● **Material supplied**
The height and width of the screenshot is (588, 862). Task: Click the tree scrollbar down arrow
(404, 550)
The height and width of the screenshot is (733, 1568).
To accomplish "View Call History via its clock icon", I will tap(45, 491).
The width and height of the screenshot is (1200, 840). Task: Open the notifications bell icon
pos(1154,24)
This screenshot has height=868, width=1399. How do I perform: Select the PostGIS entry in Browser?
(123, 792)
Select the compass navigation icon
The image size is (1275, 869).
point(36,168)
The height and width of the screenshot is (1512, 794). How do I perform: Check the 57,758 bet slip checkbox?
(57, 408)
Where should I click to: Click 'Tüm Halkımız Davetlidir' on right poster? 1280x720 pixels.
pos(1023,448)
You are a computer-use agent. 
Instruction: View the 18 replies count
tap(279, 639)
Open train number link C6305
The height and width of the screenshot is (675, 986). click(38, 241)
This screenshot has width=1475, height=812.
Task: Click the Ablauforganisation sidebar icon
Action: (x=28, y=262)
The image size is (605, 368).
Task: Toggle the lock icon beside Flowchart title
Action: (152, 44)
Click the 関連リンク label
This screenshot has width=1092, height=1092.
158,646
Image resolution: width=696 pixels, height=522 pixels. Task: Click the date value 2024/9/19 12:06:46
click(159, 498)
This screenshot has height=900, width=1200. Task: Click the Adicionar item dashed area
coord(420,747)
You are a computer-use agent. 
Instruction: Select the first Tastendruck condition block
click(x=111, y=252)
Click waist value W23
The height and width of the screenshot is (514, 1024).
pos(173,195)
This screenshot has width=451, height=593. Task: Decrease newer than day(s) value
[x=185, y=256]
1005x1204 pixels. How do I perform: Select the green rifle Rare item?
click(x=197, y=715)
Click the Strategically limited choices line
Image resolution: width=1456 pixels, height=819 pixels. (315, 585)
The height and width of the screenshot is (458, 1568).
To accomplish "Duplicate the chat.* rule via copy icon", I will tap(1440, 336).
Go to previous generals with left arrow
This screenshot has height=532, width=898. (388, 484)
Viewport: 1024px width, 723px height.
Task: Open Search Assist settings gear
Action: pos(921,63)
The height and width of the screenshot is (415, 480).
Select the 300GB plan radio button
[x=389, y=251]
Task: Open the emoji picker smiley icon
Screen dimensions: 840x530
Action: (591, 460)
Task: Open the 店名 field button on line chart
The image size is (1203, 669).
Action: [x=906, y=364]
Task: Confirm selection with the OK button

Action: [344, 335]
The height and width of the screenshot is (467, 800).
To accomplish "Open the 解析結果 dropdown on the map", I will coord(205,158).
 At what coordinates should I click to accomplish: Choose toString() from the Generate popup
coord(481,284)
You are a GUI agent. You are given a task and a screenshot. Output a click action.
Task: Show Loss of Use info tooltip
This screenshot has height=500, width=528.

● **What you will do**
Write the lines above as a JSON list of strings, one string per line, with blank lines left out.

● **Finished task**
[
  "The height and width of the screenshot is (588, 862). Task: Click the tree scrollbar down arrow",
  "(404, 550)",
  "The height and width of the screenshot is (733, 1568).",
  "To accomplish \"View Call History via its clock icon\", I will tap(45, 491).",
  "The width and height of the screenshot is (1200, 840). Task: Open the notifications bell icon",
  "pos(1154,24)",
  "This screenshot has height=868, width=1399. How do I perform: Select the PostGIS entry in Browser?",
  "(123, 792)",
  "Select the compass navigation icon",
  "The image size is (1275, 869).",
  "point(36,168)",
  "The height and width of the screenshot is (1512, 794). How do I perform: Check the 57,758 bet slip checkbox?",
  "(57, 408)",
  "Where should I click to: Click 'Tüm Halkımız Davetlidir' on right poster? 1280x720 pixels.",
  "pos(1023,448)",
  "You are a computer-use agent. ",
  "Instruction: View the 18 replies count",
  "tap(279, 639)",
  "Open train number link C6305",
  "The height and width of the screenshot is (675, 986). click(38, 241)",
  "This screenshot has width=1475, height=812.",
  "Task: Click the Ablauforganisation sidebar icon",
  "Action: (x=28, y=262)",
  "The image size is (605, 368).",
  "Task: Toggle the lock icon beside Flowchart title",
  "Action: (152, 44)",
  "Click the 関連リンク label",
  "This screenshot has width=1092, height=1092.",
  "158,646",
  "Image resolution: width=696 pixels, height=522 pixels. Task: Click the date value 2024/9/19 12:06:46",
  "click(159, 498)",
  "This screenshot has height=900, width=1200. Task: Click the Adicionar item dashed area",
  "coord(420,747)",
  "You are a computer-use agent. ",
  "Instruction: Select the first Tastendruck condition block",
  "click(x=111, y=252)",
  "Click waist value W23",
  "The height and width of the screenshot is (514, 1024).",
  "pos(173,195)",
  "This screenshot has width=451, height=593. Task: Decrease newer than day(s) value",
  "[x=185, y=256]",
  "1005x1204 pixels. How do I perform: Select the green rifle Rare item?",
  "click(x=197, y=715)",
  "Click the Strategically limited choices line",
  "Image resolution: width=1456 pixels, height=819 pixels. (315, 585)",
  "The height and width of the screenshot is (458, 1568).",
  "To accomplish \"Duplicate the chat.* rule via copy icon\", I will tap(1440, 336).",
  "Go to previous generals with left arrow",
  "This screenshot has height=532, width=898. (388, 484)",
  "Viewport: 1024px width, 723px height.",
  "Task: Open Search Assist settings gear",
  "Action: pos(921,63)",
  "The height and width of the screenshot is (415, 480).",
  "Select the 300GB plan radio button",
  "[x=389, y=251]",
  "Task: Open the emoji picker smiley icon",
  "Screen dimensions: 840x530",
  "Action: (591, 460)",
  "Task: Open the 店名 field button on line chart",
  "The image size is (1203, 669).",
  "Action: [x=906, y=364]",
  "Task: Confirm selection with the OK button",
  "Action: [344, 335]",
  "The height and width of the screenshot is (467, 800).",
  "To accomplish \"Open the 解析結果 dropdown on the map\", I will coord(205,158).",
  " At what coordinates should I click to accomplish: Choose toString() from the Generate popup",
  "coord(481,284)",
  "You are a GUI agent. You are given a task and a screenshot. Output a click action.",
  "Task: Show Loss of Use info tooltip",
  "This screenshot has height=500, width=528."
]